▸ **WHAT NEEDS TO BE DONE**
Filter the listing so that only lines with the word "click" remain.

▸ **GIVEN DATA**
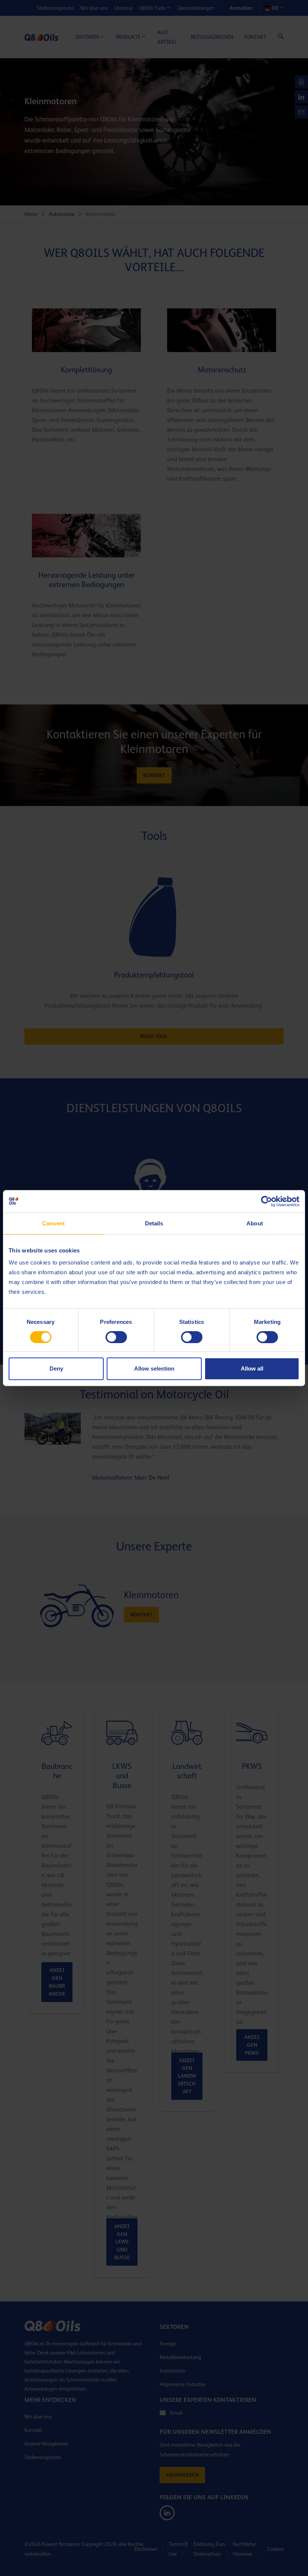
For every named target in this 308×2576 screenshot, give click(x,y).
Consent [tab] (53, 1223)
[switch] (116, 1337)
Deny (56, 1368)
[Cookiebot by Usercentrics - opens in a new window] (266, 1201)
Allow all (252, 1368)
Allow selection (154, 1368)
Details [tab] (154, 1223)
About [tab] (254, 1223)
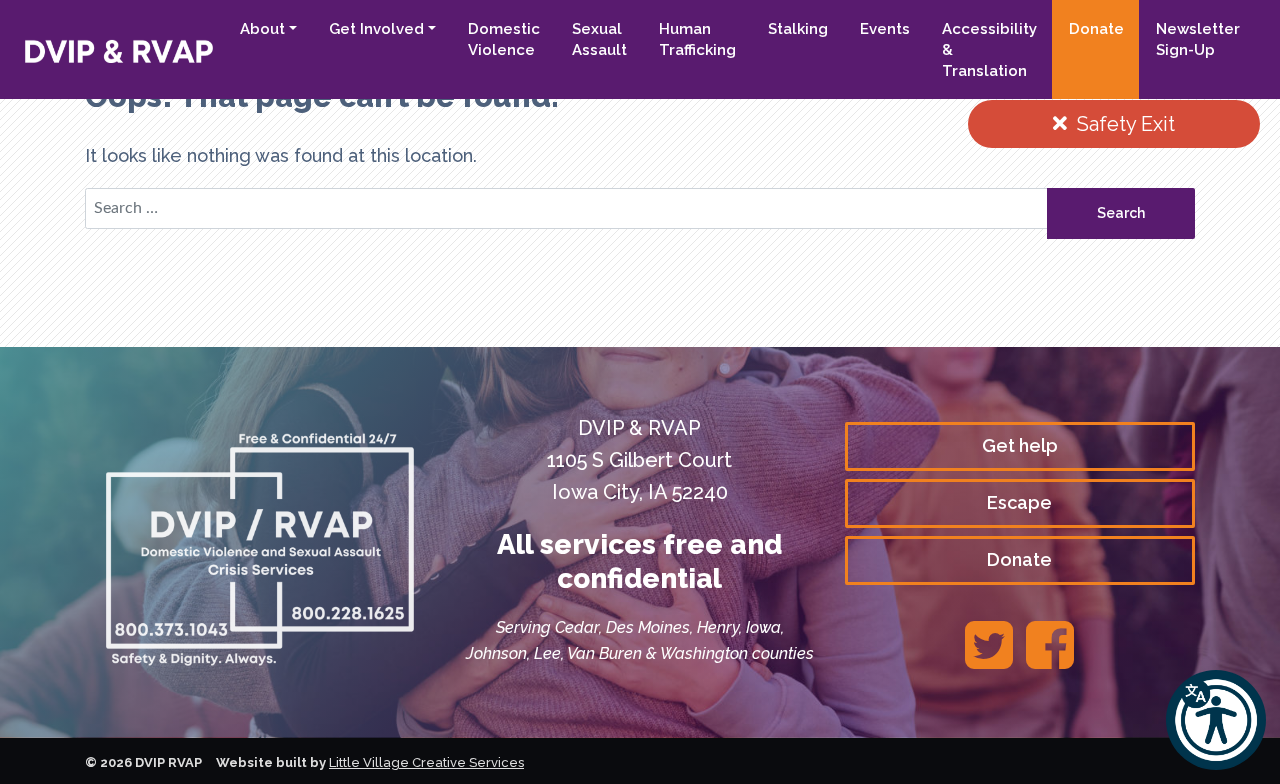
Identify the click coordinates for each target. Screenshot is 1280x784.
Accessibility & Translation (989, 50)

▸ **REPLY TO THE TASK**
For every named target in this 308×2576 screenshot, give click(x,y).
Identify the click coordinates for each target. Screenshot is 1280x784.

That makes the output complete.